--- DATASET CONTENT Enclosed Below ---

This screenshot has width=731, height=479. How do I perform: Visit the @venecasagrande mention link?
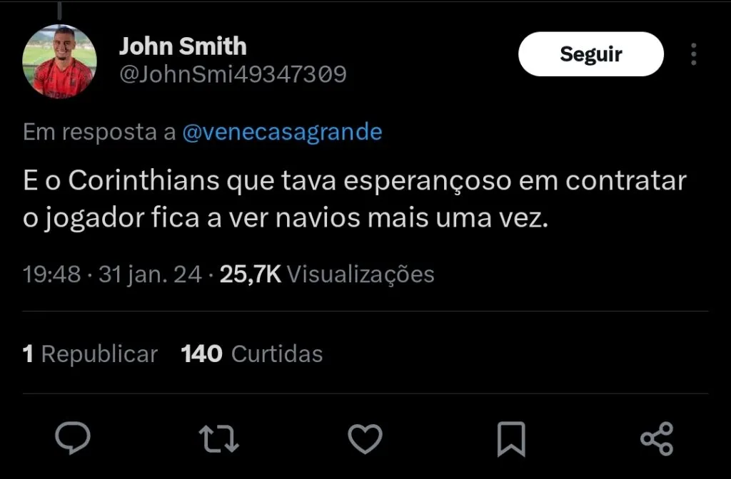point(282,132)
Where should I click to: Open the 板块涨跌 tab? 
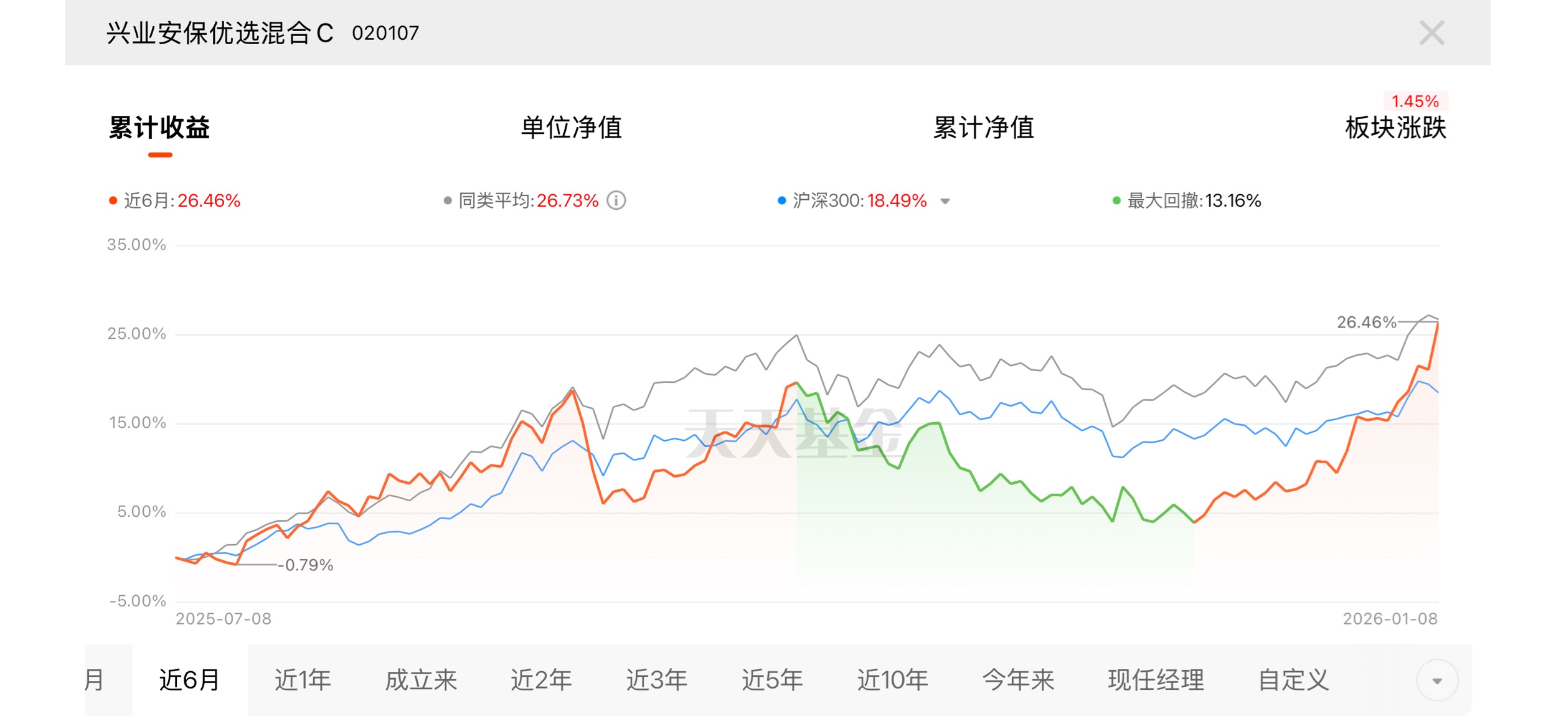point(1395,128)
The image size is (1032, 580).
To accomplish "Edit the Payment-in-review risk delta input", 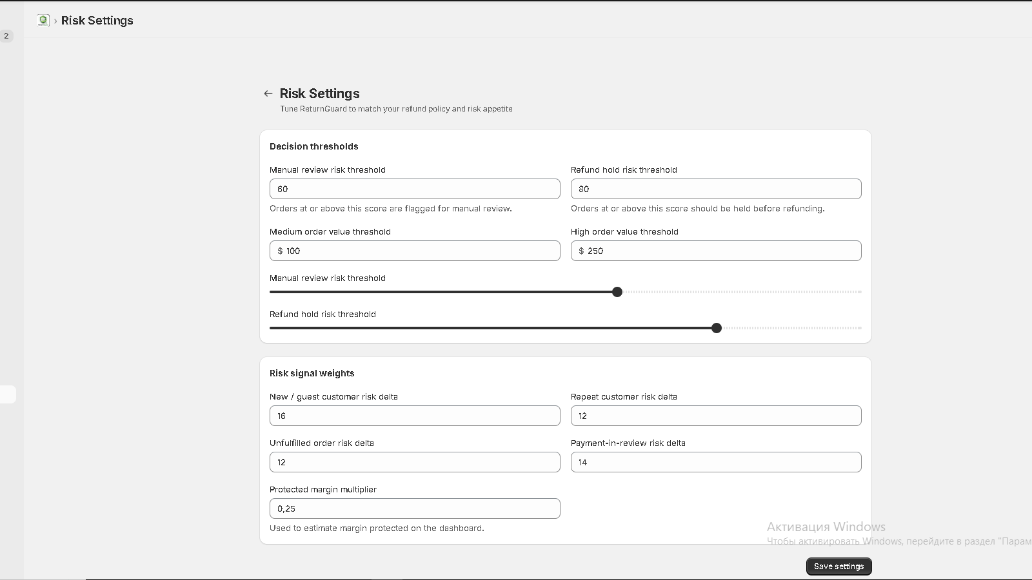I will coord(716,462).
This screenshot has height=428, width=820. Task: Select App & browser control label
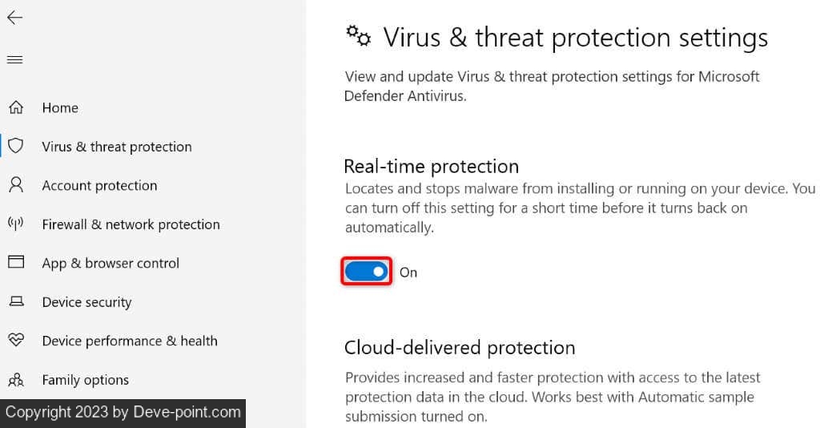coord(111,263)
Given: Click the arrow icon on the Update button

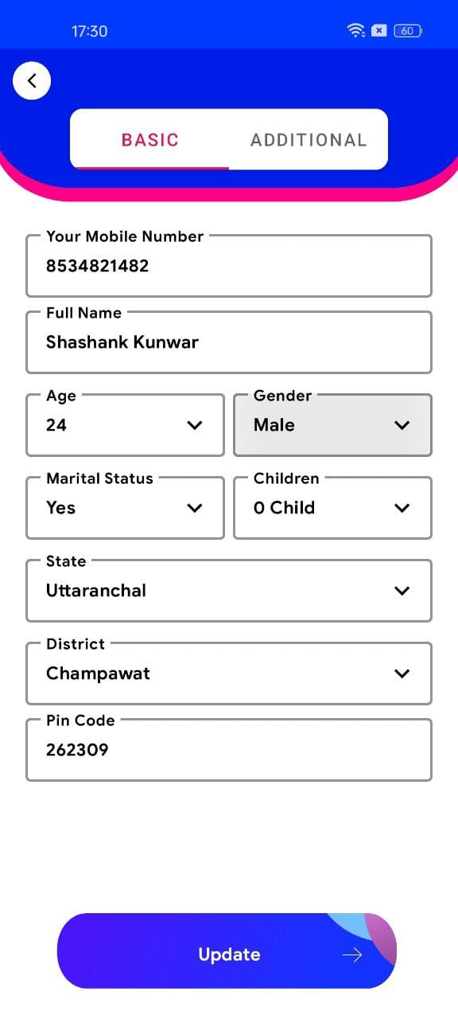Looking at the screenshot, I should point(351,955).
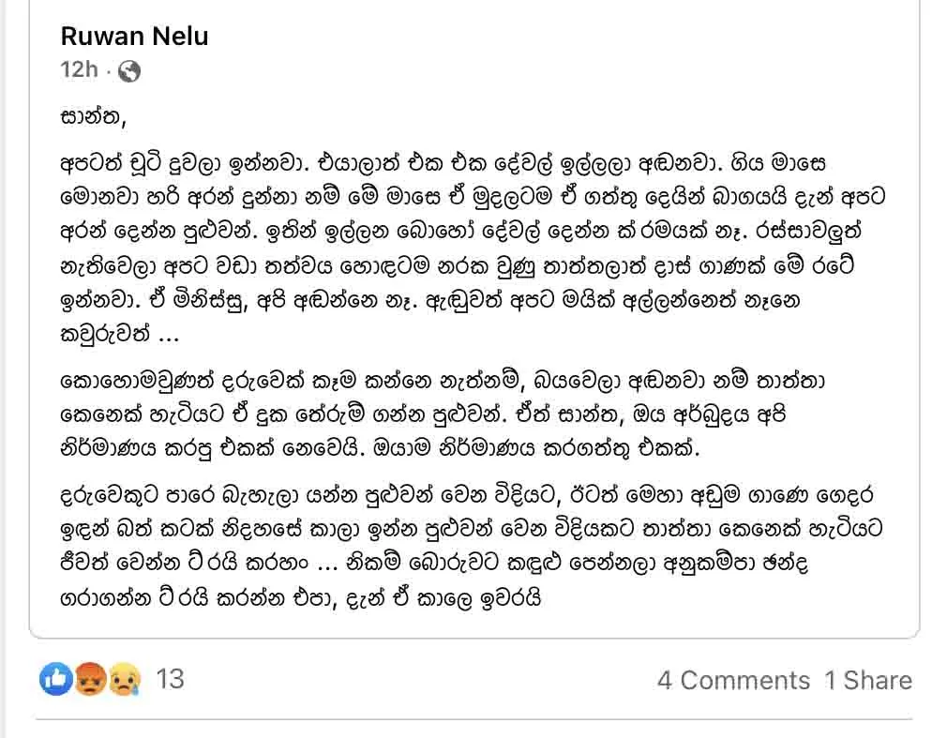Open the 4 Comments link
The width and height of the screenshot is (932, 738).
click(733, 680)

--- End of Enclosed DATASET CONTENT ---

TRY IT → Could you set down nothing but the lines from the one containing "This screenshot has height=428, width=820." through the last line of the records above, both ends included, exactly as given and free of pictures?

ANSWER BELOW →
This screenshot has height=428, width=820. Task: Select App & browser control label
coord(111,263)
Given: Click the arrow icon on the Update button

Looking at the screenshot, I should point(351,955).
Open the 4 Comments link
The width and height of the screenshot is (932, 738).
click(733, 680)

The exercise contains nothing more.